Whatever your background and experiences, you will bring new experiences to this HLS world and take new experiences from those around you.  My sense of wonder at my extraordinarily skilled law professors and what they could inspire in me was matched by an equal wonder in the incredibly interesting classmates with whom I learned and laughed and whose support and advice were critical to a poor Latino kid from SoCal.

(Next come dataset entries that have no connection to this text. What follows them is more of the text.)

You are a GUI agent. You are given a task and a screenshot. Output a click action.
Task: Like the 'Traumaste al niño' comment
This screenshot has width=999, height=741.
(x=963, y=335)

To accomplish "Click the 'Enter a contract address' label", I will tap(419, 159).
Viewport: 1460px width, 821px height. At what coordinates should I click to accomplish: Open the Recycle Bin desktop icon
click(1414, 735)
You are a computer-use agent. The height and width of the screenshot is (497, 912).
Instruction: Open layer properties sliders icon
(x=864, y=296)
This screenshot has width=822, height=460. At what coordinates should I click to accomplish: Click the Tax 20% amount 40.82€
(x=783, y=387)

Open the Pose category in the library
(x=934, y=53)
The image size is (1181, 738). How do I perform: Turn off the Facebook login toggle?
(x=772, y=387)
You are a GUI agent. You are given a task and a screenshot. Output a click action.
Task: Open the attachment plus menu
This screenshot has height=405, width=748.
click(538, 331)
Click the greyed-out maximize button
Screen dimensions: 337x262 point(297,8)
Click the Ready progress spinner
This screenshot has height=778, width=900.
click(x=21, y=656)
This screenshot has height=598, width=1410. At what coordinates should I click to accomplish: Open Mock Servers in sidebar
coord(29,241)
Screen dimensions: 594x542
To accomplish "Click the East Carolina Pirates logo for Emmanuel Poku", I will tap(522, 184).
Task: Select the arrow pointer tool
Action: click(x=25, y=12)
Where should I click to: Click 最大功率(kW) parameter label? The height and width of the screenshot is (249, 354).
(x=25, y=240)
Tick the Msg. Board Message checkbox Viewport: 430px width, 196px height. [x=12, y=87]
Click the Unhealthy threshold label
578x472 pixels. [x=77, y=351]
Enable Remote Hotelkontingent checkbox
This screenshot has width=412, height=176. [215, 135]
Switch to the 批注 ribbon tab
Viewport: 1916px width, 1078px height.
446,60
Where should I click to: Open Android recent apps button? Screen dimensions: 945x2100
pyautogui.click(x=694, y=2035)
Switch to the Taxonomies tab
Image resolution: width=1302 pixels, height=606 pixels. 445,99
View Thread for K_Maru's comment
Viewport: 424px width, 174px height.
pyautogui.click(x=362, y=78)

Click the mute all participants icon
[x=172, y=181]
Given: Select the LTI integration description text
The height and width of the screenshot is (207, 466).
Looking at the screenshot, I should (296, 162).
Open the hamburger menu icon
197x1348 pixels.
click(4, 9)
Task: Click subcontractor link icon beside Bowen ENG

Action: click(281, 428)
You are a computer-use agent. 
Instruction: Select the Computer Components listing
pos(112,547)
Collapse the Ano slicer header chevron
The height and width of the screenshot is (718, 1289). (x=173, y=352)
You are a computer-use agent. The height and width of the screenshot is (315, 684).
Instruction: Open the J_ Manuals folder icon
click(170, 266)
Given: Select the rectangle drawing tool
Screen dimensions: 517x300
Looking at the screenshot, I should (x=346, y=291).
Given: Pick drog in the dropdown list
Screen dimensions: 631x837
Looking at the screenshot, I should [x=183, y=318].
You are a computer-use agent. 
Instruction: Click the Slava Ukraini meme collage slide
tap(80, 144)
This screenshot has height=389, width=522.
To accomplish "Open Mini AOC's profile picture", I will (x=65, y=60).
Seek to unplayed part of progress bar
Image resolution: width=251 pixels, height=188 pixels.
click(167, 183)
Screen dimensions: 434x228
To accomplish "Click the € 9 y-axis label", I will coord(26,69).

The quest for worldliness is an eclectic one, but it need not be evanescent.  Think of your time as 1L law students as focused not only the accumulation of knowledge, but also the accumulation of experiences.  Experiential learning has become something of a bromide, a curricular commitment to getting some modicum of exposure to the real world along with book learning.  But the entirety of your educational journey in this precious first year can be experiential.  Some specific advice about how to make this so:

Go deeper in your study of cases and statutes and regulations.  Time permitting, learn more about the people involved and, where the principles and source materials are somewhat more abstract, reflect upon how this particular law, legal rule, and judicial outcome grew of a real dispute or, as in a piece of legislation, a real set of concerns that apparently warranted an action of our busy (and often fractured) government.  To a great degree, enhanced perspective, and what I am calling here worldliness, can be found in your course materials;

Occasionally leave your 1L bubble and get to know students from across the Law School.  2Ls and 3Ls for sure, but also the remarkable group of foreign LLM students, individuals who have studied law across the globe and who bring diverse perspectives to this mix of cultures;

See what is happening outside of the four corners of the law, maybe by attending a lecture elsewhere across the Harvard campus, or somewhere in the larger Boston area (rumor has it that there a bunch of colleges in these parts).  Law is embedded in larger social frameworks, and it draws upon lessons and insights from other disciplines and fields.  It is one thing to be told that in a law class, but it is another to experience this by actually going outside the Law School and seeing how law is truly of and in society;

Reflect your experiences at HLS through some extracurricular writing. There are myriad opportunities for expression made available through blogs, social media, modern journalism outlets in which the perspectives of a 1L HLS student are interesting and valuable. (And, of course, the Harvard Law Record is one terrific medium of expression).  Worldliness means engaging actively in the world, and you can do that by finding and expressing your voice.  I enjoyed writing haiku during my first year, a habit that I have carried along ever since my IL year.  Ok, since you asked . . .

 

Civil Procedure

Forums for odious disputes

Trials by ordeal!

 

Reasoning Legal

Beware of ipse dixit

Justice lurks nearby

 

Activity hub

Classmates converge in breaktime

Harkness Uncommons

 

HLS can contribute to your worldliness in ways that you will impact you forever as a citizen of the world.  You are at a very special place. I urge you to make the most of it!